In the material below, some lines may hold the word "computer"; state how many do, giving only the number.
Supplied material section start
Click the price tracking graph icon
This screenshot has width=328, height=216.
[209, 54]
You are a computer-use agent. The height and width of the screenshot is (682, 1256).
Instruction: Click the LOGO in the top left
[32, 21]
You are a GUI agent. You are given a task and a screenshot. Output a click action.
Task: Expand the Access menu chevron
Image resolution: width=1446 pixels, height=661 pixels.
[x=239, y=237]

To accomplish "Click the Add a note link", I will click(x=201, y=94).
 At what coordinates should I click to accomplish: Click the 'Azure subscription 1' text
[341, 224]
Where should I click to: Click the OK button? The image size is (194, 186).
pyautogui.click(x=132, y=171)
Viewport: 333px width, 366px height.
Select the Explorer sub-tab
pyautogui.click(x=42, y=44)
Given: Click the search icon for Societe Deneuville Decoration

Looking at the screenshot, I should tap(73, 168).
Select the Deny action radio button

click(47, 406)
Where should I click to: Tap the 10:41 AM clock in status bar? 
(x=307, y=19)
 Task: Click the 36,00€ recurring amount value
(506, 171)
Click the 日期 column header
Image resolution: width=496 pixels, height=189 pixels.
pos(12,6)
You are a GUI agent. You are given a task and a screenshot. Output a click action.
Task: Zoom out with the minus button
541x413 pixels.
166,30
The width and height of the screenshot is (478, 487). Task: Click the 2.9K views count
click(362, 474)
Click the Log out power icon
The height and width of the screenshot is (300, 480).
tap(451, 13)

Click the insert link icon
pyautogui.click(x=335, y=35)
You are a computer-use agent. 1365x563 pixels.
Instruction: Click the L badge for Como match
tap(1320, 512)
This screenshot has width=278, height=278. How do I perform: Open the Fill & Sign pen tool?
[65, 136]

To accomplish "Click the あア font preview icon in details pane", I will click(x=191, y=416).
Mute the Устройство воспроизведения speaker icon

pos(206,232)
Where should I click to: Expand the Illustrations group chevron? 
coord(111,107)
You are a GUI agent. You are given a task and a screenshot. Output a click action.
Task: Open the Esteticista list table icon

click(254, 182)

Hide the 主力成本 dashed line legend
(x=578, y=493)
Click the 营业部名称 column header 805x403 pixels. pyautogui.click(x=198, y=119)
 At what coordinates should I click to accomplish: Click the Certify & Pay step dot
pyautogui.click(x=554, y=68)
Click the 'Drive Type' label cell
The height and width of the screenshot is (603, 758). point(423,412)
Supplied material section end
> **Solution below**
2